*YOUR ASSIGNMENT*: Where the line containing "Instruction: Sort table" appears, begin retyping; continue exactly through the final line of the data. Omit every picture.
====== MATERIAL FOR THIS TASK
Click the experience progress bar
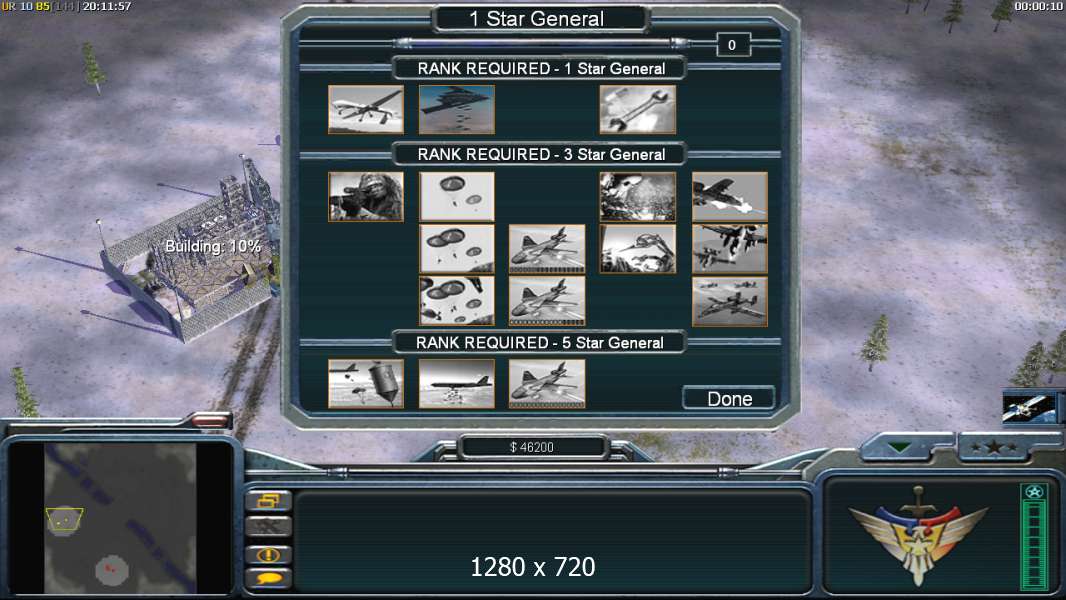tap(1034, 537)
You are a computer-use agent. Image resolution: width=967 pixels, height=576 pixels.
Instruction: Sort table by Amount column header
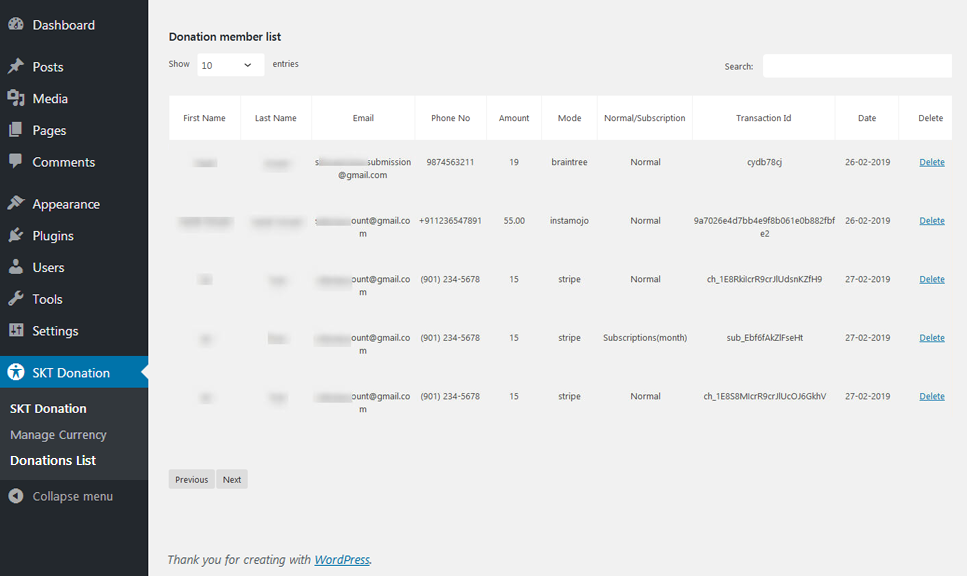pos(514,118)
============
*TASK RESULT*:
Instruction: Sort table by Amount column header
pos(514,118)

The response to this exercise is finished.